EXTRAIT DU DOCUMENT
►

Par François Jarraud


Le Café pédagogique a partagé cette rentrée avec des enseignants, sur le terrain. Nous avons passé la pré-rentrée au sein d'un conseil d'école dans une ZEP. La rentrée des élèves nous a trouvé à Gennevilliers dans un lycée tout neuf au sein d'une zone en réaménagement. Partout nous avons trouvé des enseignants qui font face aux difficultés du métier et semblent assez loin des débats de la refondation...



Pré-rentrée : A la Goutte d’or, comment l’école se remobilise...


Que peuvent bien faire des professeurs des écoles durant la journée de pré-rentrée ? Quel est leur état d’esprit face à la « refondation » de V. Peillon ? Quelles sont leurs attentes ? A l’école de la rue d’Oran, dans le 18ème arrondissement de Paris, la rentrée se prépare sérieusement mais sans illusions…


10 heures. Autour d’une grande table, la directrice, Véronique Bavière, 9 professeurs des écoles, une enseignante de Rased. La moyenne d’âge est en dessous de 30 ans. Dans cette école Eclair située dans un quartier très populaire de la capitale, les enseignantes sont en début de carrière. Une professeure débute sa seconde année d'enseignement. Elle fait partie des nouveaux enseignants lâchés sur le terrain sans formation par Luc Chatel. L’école compte 8 classes avec 21 à 24 enfants par classe. Trois professeurs de la Ville de Paris, chargés de l’éducation artistique et physique, deux auxiliaires de vie scolaire (AVS) complètent l’effectif.


Les pieds sur terre


Ici on a les pieds sur terre, la tête dans les étoiles. Durant deux heures les enseignants et AVS vont préparer très concrètement la rentrée. Bien sûr, on commence par les documents officiels. Chacune découvre sa classe et certains noms sont déjà bien connus. Et parfois, en bien... Comment va-t-on accueillir les nouveaux CP  dans la cour de récréation ? Que fait-on pour les enfants qui arrivent le ventre vide ? Comment les reconnait-on ? Ceux qui sont très sales ? Que fait-on en début d'année quand l'accompagnement éducatif ne commence qu'en octobre...

◄

QUESTIONS SUR L'EXTRAIT
1 > Recopiez le passage de l'extrait qui commence à « 10 heures. Autour » et se termine à « (AVS) complètent l’effectif. ».
2 > Résumez l'extrait en deux phrases.
Les lignes de données n'ont aucun lien avec cet extrait.

CONTENU DES DONNÉES
►

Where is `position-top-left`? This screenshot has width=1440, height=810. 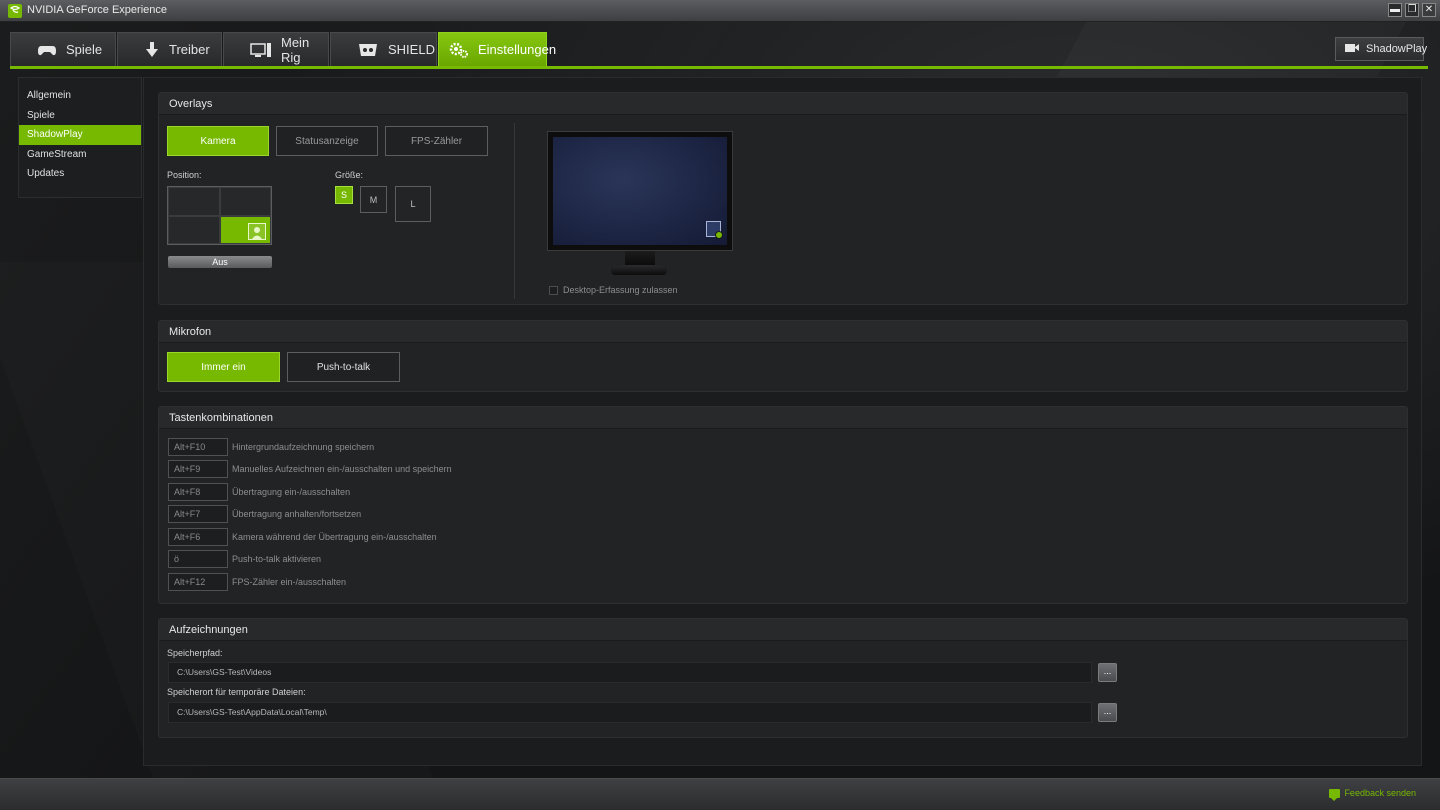 position-top-left is located at coordinates (194, 202).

◄

CORRIGÉ DES EXERCICES
1 >
10 heures. Autour d’une grande table, la directrice, Véronique Bavière, 9 professeurs des écoles, une enseignante de Rased. La moyenne d’âge est en dessous de 30 ans. Dans cette école Eclair située dans un quartier très populaire de la capitale, les enseignantes sont en début de carrière. Une professeure débute sa seconde année d'enseignement. Elle fait partie des nouveaux enseignants lâchés sur le terrain sans formation par Luc Chatel. L’école compte 8 classes avec 21 à 24 enfants par classe. Trois professeurs de la Ville de Paris, chargés de l’éducation artistique et physique, deux auxiliaires de vie scolaire (AVS) complètent l’effectif.

2 > Le Café pédagogique a suivi la rentrée avec des enseignants sur le terrain, notamment la pré-rentrée à l'école de la rue d'Oran, une école Eclair d'un quartier très populaire du 18e arrondissement de Paris, où les enseignantes sont en début de carrière et ont moins de 30 ans en moyenne. Pendant deux heures, enseignants et AVS y préparent concrètement la rentrée, des documents officiels aux questions sur l'accueil des nouveaux CP et sur les enfants qui arrivent le ventre vide.